Se estima que 82 por ciento de las playas del estado, cuyo litoral mide 280 kilómetros, están en poder de mil 238 usuarios y concesionarios, que en los hechos se comportan como dueños de las costas y de sus accesos.

Inclusive existen playas en las que sólo empresas turísticas internacionales pueden ingresar.

En otros casos los concesionarios pretenden cobrar por dejar que la gente goce de las aguas del Océano Pacífico.

Sin embargo, el gobernador de Jalisco, Enrique Alfaro, sostiene que hay una política de playas libres.

«El Gobierno de Jalisco tiene un compromiso para ejercer una política de playas libres que sea efectiva y que garantice que lo que es de todos tenga ese carácter, que siempre tenga el carácter de playas públicas… Si no cuidamos ese tipo de asuntos, ese desarrollo va a traer marginación, exclusión y, sobre todo, violación sistemática de nuestras leyes«, según citó al inicio de su mandato.

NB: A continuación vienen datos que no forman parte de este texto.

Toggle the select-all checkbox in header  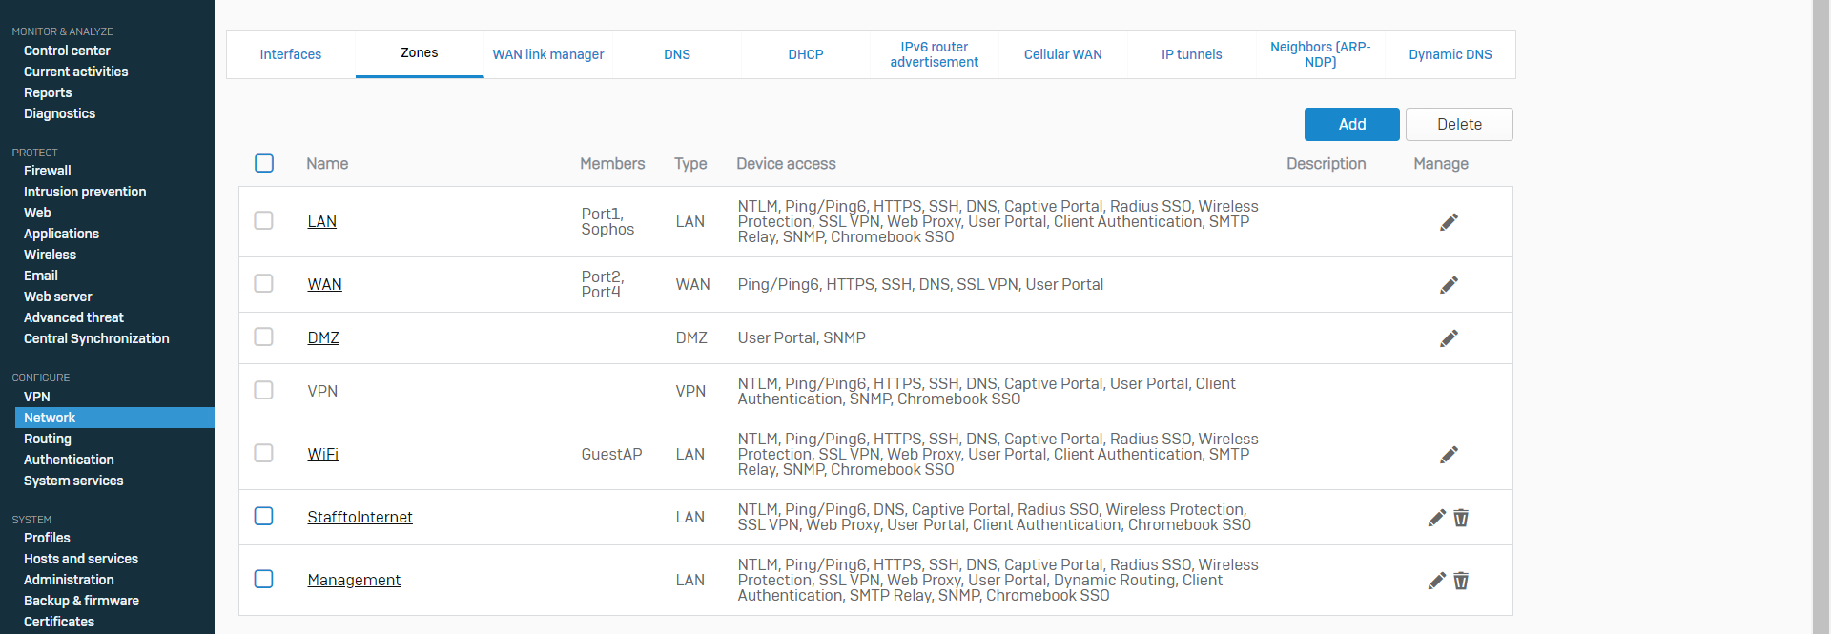coord(264,163)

En mayo de 2017, el Congreso del Estado, aprobó las reformas a la constitución estatal para evitar que el acceso a las playas fuese impedido por particulares.

Impulsada por el entonces diputado, Ramón Demetrio Guerrero, con estas leyes se pretendía que «nadie puede poner ni muros, ni mallas, ni retenes, ni absolutamente nada. Las playas son de los jaliscienses y, obviamente, es obligación por parte de la autoridad municipal y estatal generar los accesos de playa«, según comentó.

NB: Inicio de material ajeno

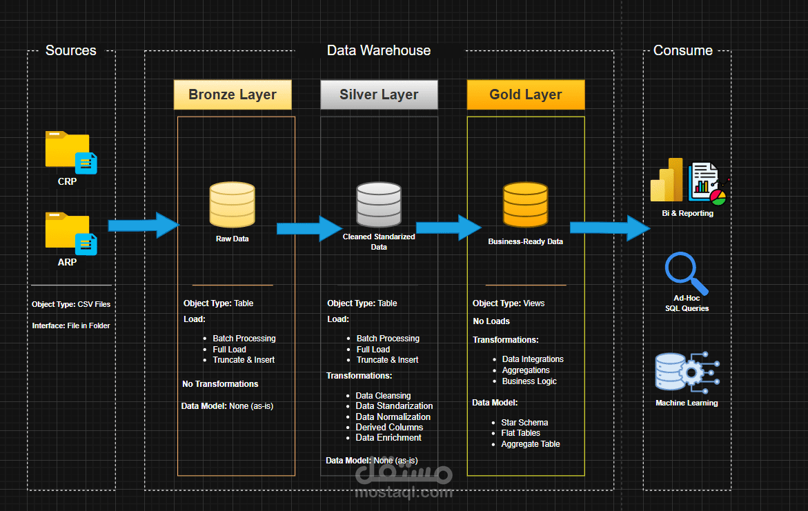This screenshot has height=511, width=808.
Task: Click the arrow between Sources and Bronze Layer
Action: [x=141, y=226]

Sin embargo, desde antes y hasta ahora, esas leyes duermen el sueño de los justos.

Tan es así que existen casos muy sonados, como el cierre intempestivo y unilateral del acceso a la playa de Tenacatita en 2010, en el que el supuesto dueño, la empresa Rodenas, cerró y puso malla incluso sobre una carretera federal, ayudado por policías del Gobierno del Estado.

La playa, las casas de los pescadores ejidatarios, sus negocios y hasta la carretera se mantuvieron cerrados por tres años, hasta que en junio de 2013, agentes de la Fiscalía estatal quitaron la malla electrificada que impedía el paso.

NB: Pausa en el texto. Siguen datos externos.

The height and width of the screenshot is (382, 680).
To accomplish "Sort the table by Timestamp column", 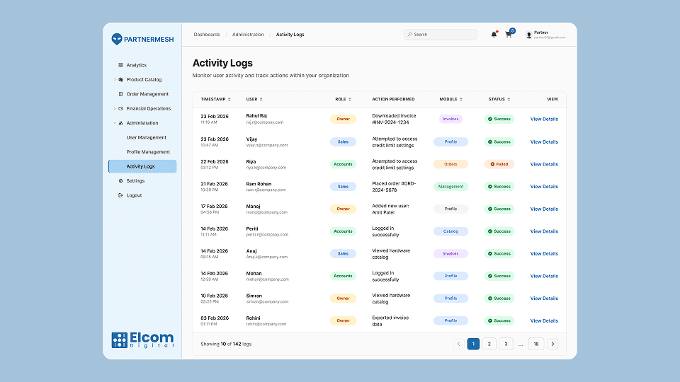I will coord(229,100).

Pese a la recuperación del libre tránsito, los ejidatarios ya no fueron autorizados a reinstalar sus negocios.

El motivo de la reapertura forzada se dio porque Rodenas no pagó los derechos de concesión sobre 294 mil m2 de playa que le habían otorgado en 1992.

La empresa también incumplió el pago de impuestos, deuda estimada en 750 mil dólares.

Pese a esos casos, los usuarios y habitantes del litoral jalisciense siguen padeciendo los caprichos de quienes se sienten dueños de las playas que son propiedad de la Nación, como lo establece el Artículo 5 del Reglamento de Uso y Aprovechamiento del Mar Territorial, Vías Navegables, Playas, Zona Federal Marítimo Terrestre y Terrenos Ganados al Mar.